Our initial neural network design had one output unit, providing a single value on the range [0,1]: a low evaluation indicates a pixel is off to the left of the contour, a high evaluation indicates off to the right, and a value near 0.5 indicates the pixel is on the desired contour. The network learns an evaluation function that produces a smoothly changing value as a pixel and its neighbors change from left-of-contour values, to on-contour values, and then to right-of-contour values.

An alternative network design we studied also has one output unit, but this unit produces a low value for pixels centered on the contour, and a high value for off-contour pixels. This style of output is a feature-detector unit, where the output unit goes low on recognizing the contour, and stays high in non-contour regions.

Neural Net Design Issues - Training

Our initial experiments demonstrated the smooth-evaluation-function output unit works well when following a gradient, or ramp edge (for example, see Figures 3 and 5). Unfortunately, this is unworkable if the network is trying to learn to follow a thin line rather than a gradient. When following a line, the local neighborhoods off to the left and right side of the line are similar, and since they are expected to produce different outputs, this is no longer a functional form and thus can't be learned.

Exemplars of the contour for training are easy to derive, given an established contour in the image. Over the training set, the true extension of the curve for several pixels ahead is known, and can be added to the training set. A key issue, though, is the generation and spacing of negative exemplars.
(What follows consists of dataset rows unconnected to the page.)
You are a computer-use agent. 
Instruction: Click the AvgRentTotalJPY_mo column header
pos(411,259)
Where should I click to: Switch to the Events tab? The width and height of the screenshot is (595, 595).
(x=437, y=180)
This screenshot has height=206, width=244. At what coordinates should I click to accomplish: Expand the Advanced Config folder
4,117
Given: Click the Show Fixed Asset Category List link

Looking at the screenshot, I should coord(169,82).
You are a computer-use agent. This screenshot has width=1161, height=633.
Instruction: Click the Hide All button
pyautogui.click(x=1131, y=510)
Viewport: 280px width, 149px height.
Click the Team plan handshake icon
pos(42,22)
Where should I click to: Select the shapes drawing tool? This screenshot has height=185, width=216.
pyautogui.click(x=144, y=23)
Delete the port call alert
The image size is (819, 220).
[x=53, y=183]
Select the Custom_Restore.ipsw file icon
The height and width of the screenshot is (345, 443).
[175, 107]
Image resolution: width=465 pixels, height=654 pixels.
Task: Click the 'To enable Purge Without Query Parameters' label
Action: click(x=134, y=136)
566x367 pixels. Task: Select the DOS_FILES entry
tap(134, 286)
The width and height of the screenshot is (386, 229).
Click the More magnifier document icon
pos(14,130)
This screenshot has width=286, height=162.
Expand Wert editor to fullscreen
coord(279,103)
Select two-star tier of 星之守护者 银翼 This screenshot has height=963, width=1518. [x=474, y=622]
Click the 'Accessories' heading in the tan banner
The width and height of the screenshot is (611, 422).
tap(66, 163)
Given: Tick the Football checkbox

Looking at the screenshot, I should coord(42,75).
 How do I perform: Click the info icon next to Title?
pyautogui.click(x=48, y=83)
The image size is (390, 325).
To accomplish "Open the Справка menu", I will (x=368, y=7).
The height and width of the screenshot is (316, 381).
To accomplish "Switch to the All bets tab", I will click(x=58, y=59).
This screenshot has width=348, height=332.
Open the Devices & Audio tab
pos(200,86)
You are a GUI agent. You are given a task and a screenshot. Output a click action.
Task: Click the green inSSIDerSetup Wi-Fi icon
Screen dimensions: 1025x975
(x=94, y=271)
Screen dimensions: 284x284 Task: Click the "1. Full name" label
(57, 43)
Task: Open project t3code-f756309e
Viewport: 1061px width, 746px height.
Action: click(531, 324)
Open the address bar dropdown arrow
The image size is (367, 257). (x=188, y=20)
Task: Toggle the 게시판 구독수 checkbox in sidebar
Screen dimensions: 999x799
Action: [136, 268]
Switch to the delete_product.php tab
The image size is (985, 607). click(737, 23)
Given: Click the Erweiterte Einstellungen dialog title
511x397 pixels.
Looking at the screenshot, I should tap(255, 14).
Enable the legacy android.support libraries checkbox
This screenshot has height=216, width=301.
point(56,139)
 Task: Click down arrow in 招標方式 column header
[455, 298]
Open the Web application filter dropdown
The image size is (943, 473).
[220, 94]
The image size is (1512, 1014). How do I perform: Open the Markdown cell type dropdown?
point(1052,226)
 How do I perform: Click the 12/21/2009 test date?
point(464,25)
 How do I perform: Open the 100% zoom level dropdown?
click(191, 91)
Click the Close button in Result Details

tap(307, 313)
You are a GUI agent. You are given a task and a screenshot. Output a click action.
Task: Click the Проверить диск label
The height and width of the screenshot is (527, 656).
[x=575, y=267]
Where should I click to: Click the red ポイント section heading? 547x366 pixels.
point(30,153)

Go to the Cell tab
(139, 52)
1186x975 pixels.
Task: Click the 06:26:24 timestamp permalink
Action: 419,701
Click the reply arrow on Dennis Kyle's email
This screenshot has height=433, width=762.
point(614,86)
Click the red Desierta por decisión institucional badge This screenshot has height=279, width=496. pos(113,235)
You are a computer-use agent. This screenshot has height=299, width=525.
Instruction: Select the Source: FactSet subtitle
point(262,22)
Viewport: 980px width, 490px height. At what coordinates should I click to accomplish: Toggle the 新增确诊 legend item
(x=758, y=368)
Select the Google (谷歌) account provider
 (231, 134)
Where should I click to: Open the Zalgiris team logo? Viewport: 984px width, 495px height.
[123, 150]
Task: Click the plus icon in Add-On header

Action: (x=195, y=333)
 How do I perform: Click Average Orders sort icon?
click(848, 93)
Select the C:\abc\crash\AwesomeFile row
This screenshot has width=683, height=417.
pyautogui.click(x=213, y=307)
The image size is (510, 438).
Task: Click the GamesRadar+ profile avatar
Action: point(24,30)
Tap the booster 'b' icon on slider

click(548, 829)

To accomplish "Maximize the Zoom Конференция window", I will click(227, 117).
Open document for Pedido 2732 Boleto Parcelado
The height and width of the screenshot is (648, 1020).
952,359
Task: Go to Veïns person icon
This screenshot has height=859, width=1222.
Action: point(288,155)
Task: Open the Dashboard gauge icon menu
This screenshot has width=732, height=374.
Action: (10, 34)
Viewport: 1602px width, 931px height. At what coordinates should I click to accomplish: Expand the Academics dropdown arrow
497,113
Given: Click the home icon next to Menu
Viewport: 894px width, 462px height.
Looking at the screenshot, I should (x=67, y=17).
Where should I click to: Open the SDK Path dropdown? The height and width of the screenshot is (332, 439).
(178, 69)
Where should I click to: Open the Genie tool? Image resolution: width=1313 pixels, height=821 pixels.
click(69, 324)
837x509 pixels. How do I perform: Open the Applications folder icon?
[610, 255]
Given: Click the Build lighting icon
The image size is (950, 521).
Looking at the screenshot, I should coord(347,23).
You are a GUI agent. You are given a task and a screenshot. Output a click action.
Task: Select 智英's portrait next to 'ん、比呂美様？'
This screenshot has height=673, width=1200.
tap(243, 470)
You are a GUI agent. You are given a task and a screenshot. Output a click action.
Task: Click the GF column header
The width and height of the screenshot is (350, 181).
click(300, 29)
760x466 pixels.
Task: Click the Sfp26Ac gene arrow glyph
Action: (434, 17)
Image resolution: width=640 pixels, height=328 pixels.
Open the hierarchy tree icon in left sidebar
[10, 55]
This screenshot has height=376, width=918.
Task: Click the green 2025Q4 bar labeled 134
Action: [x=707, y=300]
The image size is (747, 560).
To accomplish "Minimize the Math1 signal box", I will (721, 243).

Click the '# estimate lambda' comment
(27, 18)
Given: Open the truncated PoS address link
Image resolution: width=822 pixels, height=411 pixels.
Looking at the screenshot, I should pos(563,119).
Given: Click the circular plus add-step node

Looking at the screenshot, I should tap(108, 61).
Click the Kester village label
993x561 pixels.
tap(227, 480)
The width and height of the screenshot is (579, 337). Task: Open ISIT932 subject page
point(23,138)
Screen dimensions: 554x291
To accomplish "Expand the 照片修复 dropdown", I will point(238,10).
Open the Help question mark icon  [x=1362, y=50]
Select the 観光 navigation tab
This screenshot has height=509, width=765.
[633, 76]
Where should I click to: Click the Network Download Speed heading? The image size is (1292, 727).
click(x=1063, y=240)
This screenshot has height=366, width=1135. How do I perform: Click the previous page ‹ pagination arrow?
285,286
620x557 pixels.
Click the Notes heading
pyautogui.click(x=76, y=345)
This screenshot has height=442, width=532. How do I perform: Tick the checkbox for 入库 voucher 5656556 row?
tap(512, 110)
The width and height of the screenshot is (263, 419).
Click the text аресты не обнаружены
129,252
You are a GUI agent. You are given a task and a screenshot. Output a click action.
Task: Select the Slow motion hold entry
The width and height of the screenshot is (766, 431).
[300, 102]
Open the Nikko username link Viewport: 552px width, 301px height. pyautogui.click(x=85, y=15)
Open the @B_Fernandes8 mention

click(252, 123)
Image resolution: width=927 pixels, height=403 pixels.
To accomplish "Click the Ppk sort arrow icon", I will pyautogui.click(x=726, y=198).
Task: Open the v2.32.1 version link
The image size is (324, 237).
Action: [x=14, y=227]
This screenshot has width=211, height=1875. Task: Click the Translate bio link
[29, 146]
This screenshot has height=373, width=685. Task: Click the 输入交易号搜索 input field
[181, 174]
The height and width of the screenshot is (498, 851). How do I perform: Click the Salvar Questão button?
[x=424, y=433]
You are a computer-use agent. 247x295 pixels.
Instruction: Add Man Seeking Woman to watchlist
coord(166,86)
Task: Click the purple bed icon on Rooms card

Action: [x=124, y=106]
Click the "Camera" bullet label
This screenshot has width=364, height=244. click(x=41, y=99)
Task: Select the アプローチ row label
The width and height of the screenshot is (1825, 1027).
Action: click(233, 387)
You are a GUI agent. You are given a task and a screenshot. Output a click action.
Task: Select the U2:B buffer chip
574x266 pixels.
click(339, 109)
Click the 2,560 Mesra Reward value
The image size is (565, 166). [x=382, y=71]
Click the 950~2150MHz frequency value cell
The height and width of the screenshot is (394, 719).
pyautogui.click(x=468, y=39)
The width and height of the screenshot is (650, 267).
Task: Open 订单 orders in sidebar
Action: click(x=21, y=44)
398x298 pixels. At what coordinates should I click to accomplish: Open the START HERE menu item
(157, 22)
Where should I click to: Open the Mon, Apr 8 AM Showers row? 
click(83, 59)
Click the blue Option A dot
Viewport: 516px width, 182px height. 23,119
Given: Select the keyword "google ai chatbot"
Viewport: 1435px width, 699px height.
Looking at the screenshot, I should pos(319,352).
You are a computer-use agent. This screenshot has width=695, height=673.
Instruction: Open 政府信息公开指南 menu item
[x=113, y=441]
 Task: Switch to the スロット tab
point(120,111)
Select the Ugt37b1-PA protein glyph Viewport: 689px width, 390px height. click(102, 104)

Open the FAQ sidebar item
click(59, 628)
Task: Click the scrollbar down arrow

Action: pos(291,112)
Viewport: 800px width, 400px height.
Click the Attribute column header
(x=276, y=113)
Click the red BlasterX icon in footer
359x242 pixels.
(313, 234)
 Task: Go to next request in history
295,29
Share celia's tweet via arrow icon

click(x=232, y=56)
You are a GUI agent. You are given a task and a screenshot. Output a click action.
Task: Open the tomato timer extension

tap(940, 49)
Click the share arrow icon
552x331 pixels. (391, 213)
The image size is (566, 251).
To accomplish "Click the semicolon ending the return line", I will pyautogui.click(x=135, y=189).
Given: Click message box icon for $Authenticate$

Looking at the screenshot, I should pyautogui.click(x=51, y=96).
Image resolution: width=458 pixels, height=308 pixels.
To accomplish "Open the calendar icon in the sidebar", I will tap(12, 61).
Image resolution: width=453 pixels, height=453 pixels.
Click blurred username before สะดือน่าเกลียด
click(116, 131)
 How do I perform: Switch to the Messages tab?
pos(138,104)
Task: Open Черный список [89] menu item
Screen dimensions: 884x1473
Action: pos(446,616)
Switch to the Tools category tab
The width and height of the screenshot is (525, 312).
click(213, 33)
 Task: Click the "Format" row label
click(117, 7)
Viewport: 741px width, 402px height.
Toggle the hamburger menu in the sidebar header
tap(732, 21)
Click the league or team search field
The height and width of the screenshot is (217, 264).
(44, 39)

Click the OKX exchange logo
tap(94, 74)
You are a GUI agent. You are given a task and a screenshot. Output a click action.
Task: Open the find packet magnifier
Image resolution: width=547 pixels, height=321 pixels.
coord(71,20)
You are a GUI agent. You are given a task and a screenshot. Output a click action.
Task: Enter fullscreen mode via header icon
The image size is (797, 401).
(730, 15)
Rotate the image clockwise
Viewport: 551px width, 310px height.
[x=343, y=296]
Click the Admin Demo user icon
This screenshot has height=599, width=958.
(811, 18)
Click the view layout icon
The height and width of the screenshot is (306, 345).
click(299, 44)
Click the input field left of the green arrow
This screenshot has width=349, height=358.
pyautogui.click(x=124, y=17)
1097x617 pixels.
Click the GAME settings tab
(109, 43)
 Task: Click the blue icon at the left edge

The set of possible extensions considered for each point needs to be looked at in the known training set, and appropriate non-contour training values established.

Neural Net Design Issues - Input Representations

There are a variety of options for representing the input pixel space: Since neural nets can automatically extract high-order moments from the data, it may seem best to just feed raw neighborhood pixel data into the network, and let it automatically learn its best model. This is the strategy used by the path-following system ALVINN [3].

However, in our application, efficient learning is also an issue, since one goal of our systems is to keep pace with human operators. Appropriate preprocessing of inputs should be able to accelerate the contour learning.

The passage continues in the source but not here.